Finalmente B no hace nada.

Su nuevo libro obtiene buenas críticas pero escaso éxito de público. A nadie le parece extraño que A apueste por él. De hecho, A, cuando no está de lleno en el papel de Catón de las letras (y de la política) españolas, es bastante generoso con los nuevos escritores que saltan a la palestra. Al cabo de un tiempo B olvida todo el asunto. Posiblemente, se consuela, producto de su imaginación desbordada por la publicación de dos libros en editoriales de prestigio, producto de sus miedos desconocidos, producto de su sistema nervioso desgastado por tantos años de trabajo y de anonimato. Así que se olvida de todo y al cabo de un tiempo, en efecto, el incidente es tan sólo una anécdota algo desmesurada en el interior de su memoria.
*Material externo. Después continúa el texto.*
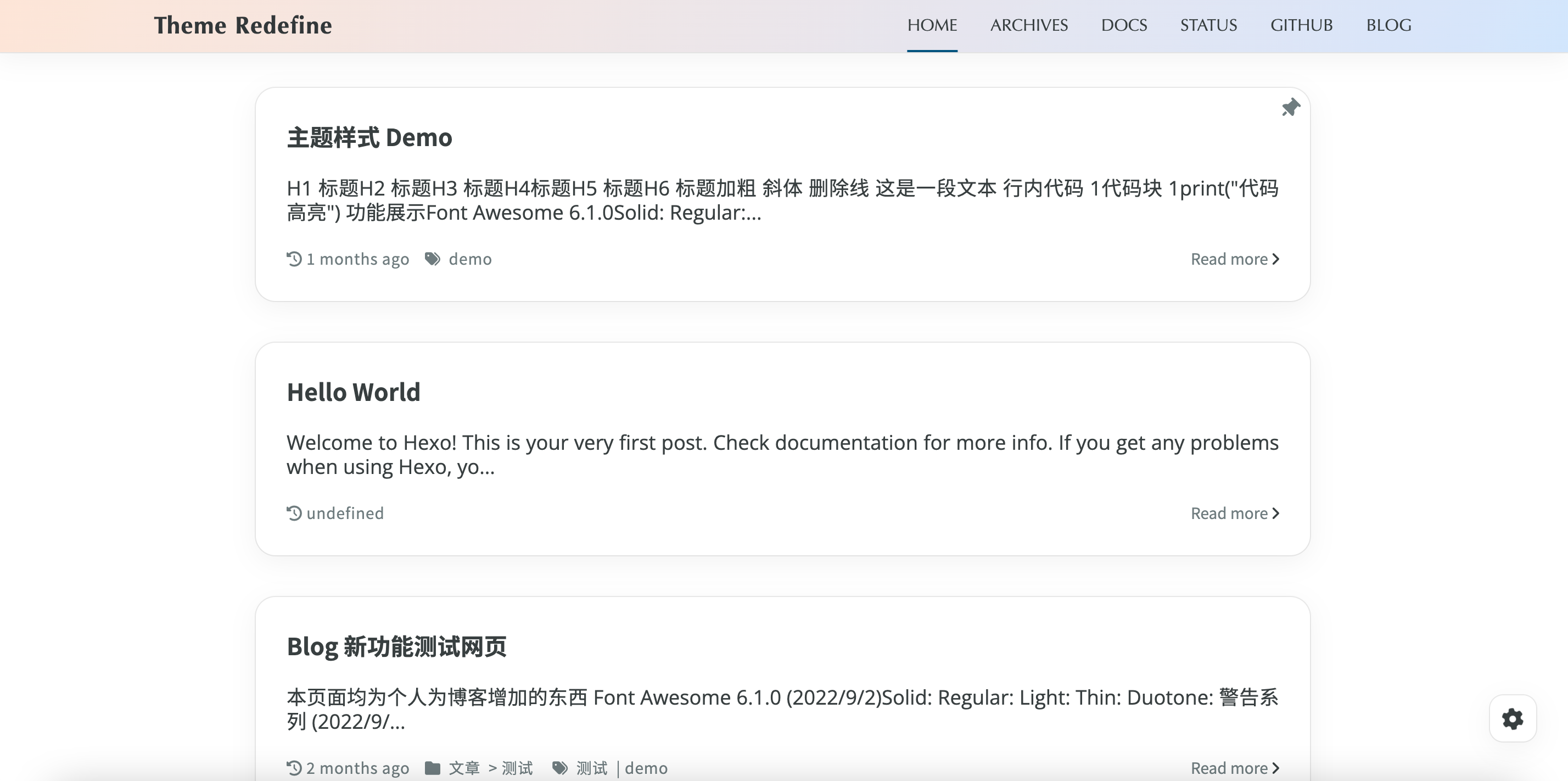Click the pin icon on 主题样式 Demo post

tap(1292, 108)
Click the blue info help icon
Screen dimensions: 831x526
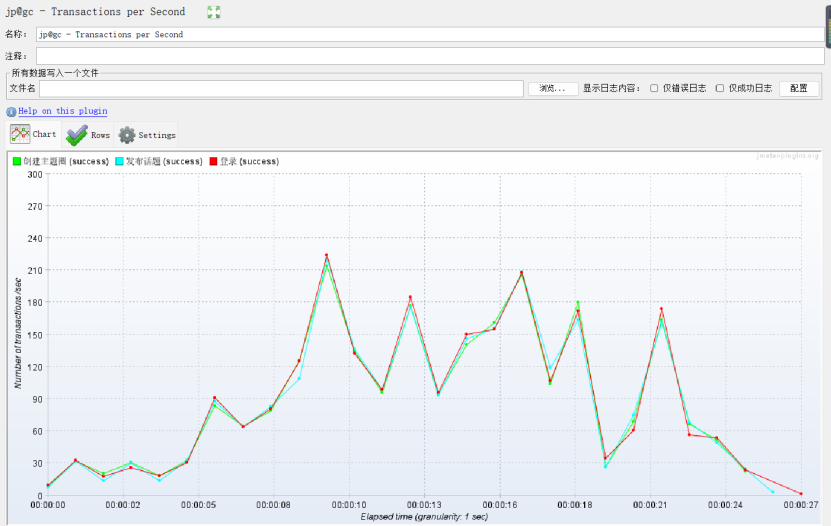pos(11,112)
Un día, sin embargo, lo invitan a un coloquio sobre nueva literatura a celebrarse en Madrid.

B acude encantado de la vida. Está a punto de terminar otro libro y el coloquio, piensa, le servirá como plataforma para su futuro lanzamiento. El viaje y la estancia en el hotel, por supuesto, están pagados y B quiere aprovechar los pocos días de estadía en la capital para visitar museos y descansar. El coloquio dura dos días y B participa en la jornada inaugural y asiste como espectador a la última. Al finalizar ésta, los literatos, en masa, son conducidos a la casa de la condesa de Bahamontes, letraherida y mecenas de múltiples eventos culturales, entre los que destacan una revista de poesía, tal vez la mejor de las que aparecen en la capital, y una beca para escritores que lleva su nombre. B, que en Madrid no conoce a nadie, está en el grupo que acude a cerrar la velada a casa de la condesa. La fiesta, precedida por una cena ligera pero deliciosa y bien regada con vinos de cosecha propia, se alarga hasta altas horas de la madrugada. Al principio, los participantes no son más de quince pero con el paso de las horas se van sumando al convite una variopinta galería de artistas en la que no faltan escritores pero donde es dable encontrar, también, a cineastas, actores, pintores, presentadores de televisión, toreros.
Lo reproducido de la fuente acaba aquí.